J'arrête là, afin de ne pas prêter le flanc aux accusations de pro-leguénisme qui ne manqueront pas de pleuvoir de la part des plus manichéens d'entre nous.
En effet, mon propos n'est pas de prendre la défense de Paul Le Guen, ni de m'inscrire dans un camp ou dans un autre. J'ai été l'un des premiers à m'interroger sur le fait qu'il soit arrivé à Yaoundé dans le même avion que Samuel Eto'o. J'ai été indigné par la réception qu'on lui a réservée, qui donnait du Cameroun l'image d'une bonne vieille république bananière accueillant son bwana. J'ai critiqué la préparation bâclée de la CAN. J'accuse aujourd'hui Le Guen et son staff de jeter notre argent par les fenêtres des hôtels sud-africains, etc.

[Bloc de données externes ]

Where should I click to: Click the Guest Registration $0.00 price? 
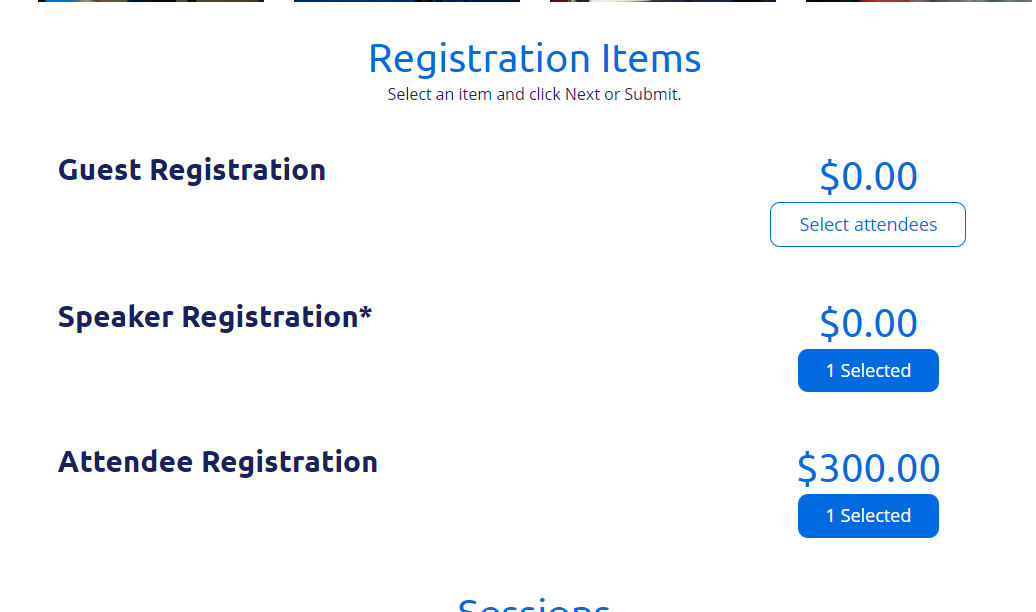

Cependant, je demeure assez lucide pour faire la part entre ce qui relève de la responsabilité du coach breton et ce qui s'explique par nos propres camerouniaiseries, comme d'avoir fait signer un contrat sans clause d'exclusivité. D'autre part, je fais l'effort de reconnaître que l'ancien parisien mène un vrai travail de renouvellement et de rajeunissement des effectifs au sein du groupe Cameroun, qui en avait bien besoin.
De toutes façons, ayant connu l'ère Otto Pfister, je refuse tout net de considérer Paul Le Guen comme la pire des calamités qui soit arrivée aux Lions Indomptables.